Turnbull: Zumindest war es eines meiner besten Jahre. Es gab sogar Interesse aus der NHL nach dieser Saison. Das hat nicht geklappt, weil ich einen Vertrag mit Düsseldorf hatte. Ich will nicht ins Detail gehen, aber ich fühlte mich geschmeichelt, dass NHL-Klubs anriefen. Wirklich wichtig ist für mich jedoch, dass die Mannschaft gewinnt. Ich liebe es, jeden Tag anzutreten und mitzuhelfen, dass das Team gewinnt.

Besonderen Spaß dürfte Ihnen die Halbfinalserie gegen die Hamburg Freezers gemacht haben. Die Duelle waren sehr physisch, es gab viele Provokationen – und Sie schossen fünf Tore.

Turnbull: David Wolf (damals ein Hamburger, d. Red.) und ich hatten immer eine gewisse Rivalität (lacht) – egal ob ich in Ingolstadt oder Düsseldorf war. Gegen Hamburg waren es immer Schlachten, die waren nicht leicht zu packen. Es ging gut zur Sache. Was mich betrifft: Je kämpferischer es wird, desto besser scheine ich zu spielen. Ich mag die Herausforderung.

Warum sind Sie nur ein Jahr Panther geblieben?

Turnbull: Ich habe vom Verein nichts gehört, irgendwann musste ich mich entscheiden. Ich habe es in Ingolstadt geliebt, aber sie haben viele Leistungsträger ziehen lassen. Das war bedauerlich. Es ist so schwer, einen Titel zu holen, aber wenn man den Kern eines erfolgreichen Teams zusammenhält, kann man noch mehr gewinnen. Siehe München oder Berlin.

Die Panther haben aktuell – wie in der Hauptrunde 2013/14, als sie neunmal ohne eigenen Treffer blieben – Probleme mit dem Toreschießen.
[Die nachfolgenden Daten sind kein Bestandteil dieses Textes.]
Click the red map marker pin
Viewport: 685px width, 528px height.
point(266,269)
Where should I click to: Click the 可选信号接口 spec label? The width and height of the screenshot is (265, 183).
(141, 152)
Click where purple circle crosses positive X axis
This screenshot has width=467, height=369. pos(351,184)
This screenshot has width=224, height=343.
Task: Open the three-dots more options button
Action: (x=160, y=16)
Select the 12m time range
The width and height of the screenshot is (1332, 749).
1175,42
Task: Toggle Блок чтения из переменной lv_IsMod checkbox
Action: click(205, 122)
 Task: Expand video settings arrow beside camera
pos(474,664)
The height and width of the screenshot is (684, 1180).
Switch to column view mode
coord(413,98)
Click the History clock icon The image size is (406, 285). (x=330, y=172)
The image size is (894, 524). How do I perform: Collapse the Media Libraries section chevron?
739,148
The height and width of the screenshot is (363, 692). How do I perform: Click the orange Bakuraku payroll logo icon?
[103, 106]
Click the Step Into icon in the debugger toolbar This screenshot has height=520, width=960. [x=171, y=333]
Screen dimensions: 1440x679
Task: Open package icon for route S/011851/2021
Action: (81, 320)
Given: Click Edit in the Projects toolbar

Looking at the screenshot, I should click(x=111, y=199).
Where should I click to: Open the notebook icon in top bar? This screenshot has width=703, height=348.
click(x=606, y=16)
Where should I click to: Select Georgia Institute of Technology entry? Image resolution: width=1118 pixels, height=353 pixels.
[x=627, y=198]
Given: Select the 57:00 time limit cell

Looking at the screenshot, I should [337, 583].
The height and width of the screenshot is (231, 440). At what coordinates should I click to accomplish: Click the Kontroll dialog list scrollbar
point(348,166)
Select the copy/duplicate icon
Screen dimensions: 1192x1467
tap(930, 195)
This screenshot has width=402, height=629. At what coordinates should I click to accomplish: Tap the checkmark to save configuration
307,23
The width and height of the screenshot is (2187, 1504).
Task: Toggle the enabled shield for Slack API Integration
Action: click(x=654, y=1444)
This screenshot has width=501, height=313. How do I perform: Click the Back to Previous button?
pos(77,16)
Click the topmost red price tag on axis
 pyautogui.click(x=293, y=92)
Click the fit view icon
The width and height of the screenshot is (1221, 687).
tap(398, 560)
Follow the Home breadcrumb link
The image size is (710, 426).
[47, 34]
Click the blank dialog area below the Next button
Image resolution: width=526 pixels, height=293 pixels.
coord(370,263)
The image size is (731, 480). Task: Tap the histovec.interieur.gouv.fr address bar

Was raten Sie?

Turnbull: Manchmal sind die Schleusen offen, manchmal nicht. So ist das im Eishockey. Man darf nur nicht aufgeben. Travis St. Denis ist ein guter Freund, ich habe mich sehr gefreut, dass er nach Ingolstadt gegangen ist. Er ist ein Top-Profi, einer meiner liebsten, mit denen ich je gespielt habe. Er kann selber abschließen oder passen, außerdem bringt er Schlitzohrigkeit mit. Casey Bailey ist auch ein sehr guter Bekannter, leider ist er verletzt. Der ERC hat eine starke Mannschaft. Wie viele Spiele sind es noch in der Hauptrunde? Acht?

Exakt.

Turnbull: Und auf welchem Platz steht Ingolstadt?

Neun.

Turnbull: Ah, well. Man muss nur in die Play-offs kommen, stimmt’s? (lacht)

ZUR PERSON

Travis Turnbull
(37) stammt aus St. Louis im US-Bundesstaat Missouri, Vater Perry lief 642-mal in der NHL auf. Nach vier Jahren im Team der Universität von Michigan startete der Junior seine Profikarriere und kam für die Buffalo Sabres zu drei Einsätzen in der besten Liga der Welt. 2012 wechselte er zur Düsseldorfer EG, zwei Jahre später wurde er Meister mit dem ERC Ingolstadt. In der Deutschen Eishockey-Liga spielte der robuste Angreifer, der einen deutschen Pass besitzt, zudem für Köln, Iserlohn, Straubing und Schwenningen (insgesamt 524 DEL-Partien/296 Punkte). Seit Januar läuft der dreifache Vater für Dresden auf.